The official, Tolbert G. Nyenswah, an assistant minister of health and social welfare, would not say if any of the three were doctors.

The drug, a mix of monoclonal antibodies called ZMapp, has been tested in animals, but has not been studied for safety or effectiveness in humans. It arrived in Liberia on Wednesday after appeals by leaders there to top officials in the United States and a letter from President Ellen Johnson Sirleaf of Liberia to President Obama.

From the New York Times again, a quackery alert:

Agencies Issue Warnings Over Bogus Ebola Cures

Panic over Ebola has the makers of dietary supplements aggressively targeting Africans, claiming to have a cure for the lethal virus.

Late this week, both the World Health Organization and the United States Food and Drug Administration issued strong warnings about false Ebola cures. The latter threatened American companies with penalties if they continue making such claims. Neither agency listed products or companies they accused of fraud or explained why they had acted so suddenly.

Nigeria’s health minister was widely reported on Thursday to have endorsed an American nutritional supplement, one that the W.H.O. said was an example of the sort of “false rumors of effective products” it was trying to quell.

The Japan Times reassures:

Ebola unlikely to spread to Japan: health ministry

The Ebola outbreak that has killed more than 1,000 people in West Africa recently is unlikely to spread to Japan, health ministry officials say.

Although the probability is deemed low, Japan is making preparations at international airports and other entry points to deal with the possible arrival of Ebola-infected people, the officials also say.

“This is not an unknown disease and we have a system for dealing with it, so the disease is unlikely to spread (in Japan) even if an infected person appears,” a health bureaucrat said. “In developed countries, fatality rates are said to be around 20 percent.”

From the Associated Press, another consequence:

US Basketball: No Africa trip after Ebola outbreak

The U.S. national team has canceled a trip to Senegal after the Ebola outbreak in West Africa.

The Americans were scheduled to interrupt their World Cup of Basketball preparations to travel to the African continent for the first time, conducting a joint clinic on Aug. 27 with the Senegal national team. They planned to tour Senegal’s Goree Island and attend a reception hosted by the Senegalese government.

Activities:
1) From the Ebola news excerpt, reproduce the stretch from "The Americans were" through "the Senegalese government.".
2) In the Ebola news excerpt, on what date was the U.S. national basketball team scheduled to hold a joint clinic with the Senegal national team?
3) Resume the Ebola news excerpt with new writing that follows its final sentence.

Data provided:
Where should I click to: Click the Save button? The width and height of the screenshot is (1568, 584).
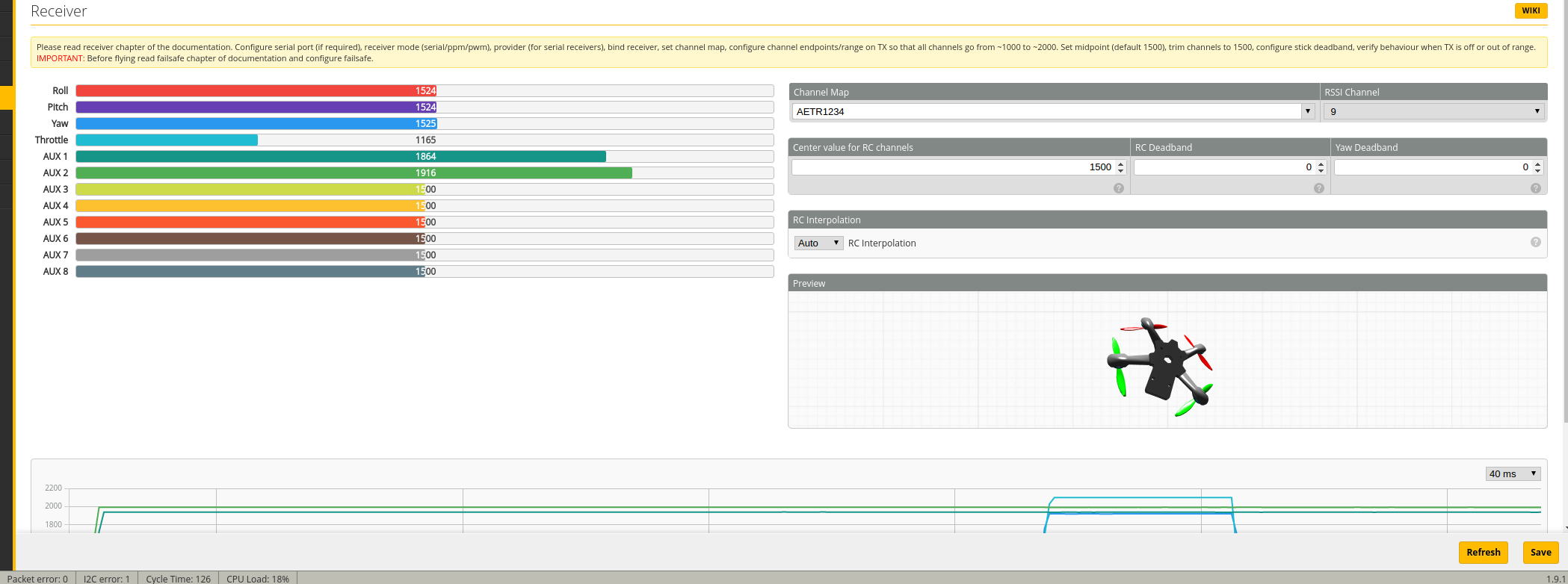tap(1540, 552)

...

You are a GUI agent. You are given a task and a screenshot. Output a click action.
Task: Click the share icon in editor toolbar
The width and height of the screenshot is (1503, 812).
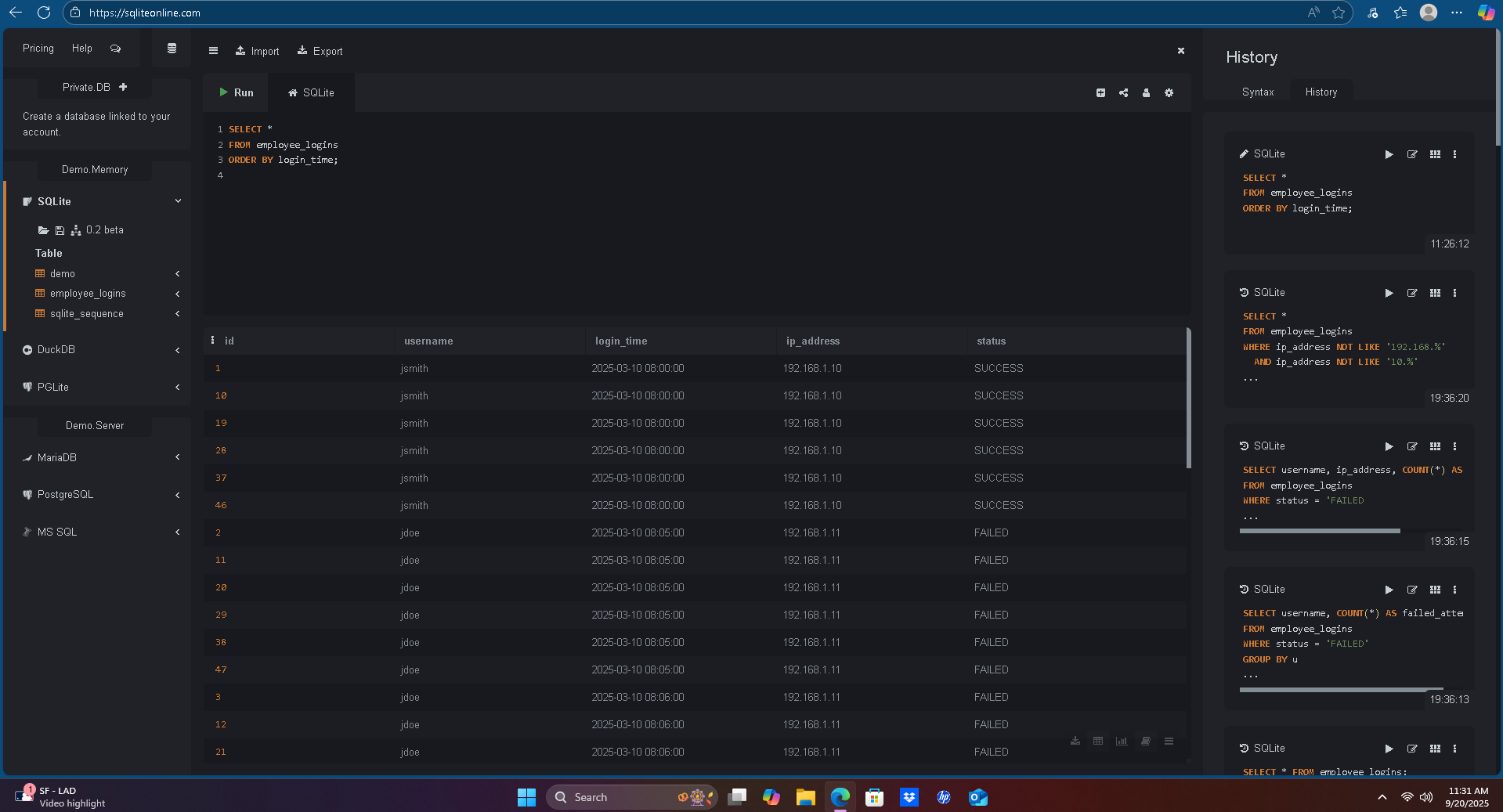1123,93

Responses:
1)
The Americans were scheduled to interrupt their World Cup of Basketball preparations to travel to the African continent for the first time, conducting a joint clinic on Aug. 27 with the Senegal national team. They planned to tour Senegal’s Goree Island and attend a reception hosted by the Senegalese government.

2) Aug. 27

3)
But USA Basketball chairman Jerry Colangelo said Friday the Americans had no choice but to call off the trip because of the risk involved with Senegal’s location near countries where the outbreak has been deadly.

SINA English covers lust for bucks amidst a plague:

Chinese investors’ enthusiasm toward Africa undiminished despite Ebola outbreak

Nigeria, a magical land that raises the biggest population in Africa and boasts the continent’s biggest economy, is like a magnet that keeps attracting Chinese investors.

Even the current rampant outbreak of Ebola virus could not dampen the enthusiasm of Chinese entrepreneurs, who keep coming into the country to build bridges, establish factories and farms, bringing changes to the country and the life of people living there.

And from Defense One, looking for help, Pentagon style:

The Pentagon Wants You to Help Them Find the Next Pandemic

Ever heard of Chikungunya? It’s a mosquito-borne virus that causes joint pain and fever and can be debilitating. It’s also spreading fast, having hit the Americas for the first time in decades at the end of last year and new cases were reported in Florida this last month. There is no official cure, yet, but recent research into a vaccine shown promise.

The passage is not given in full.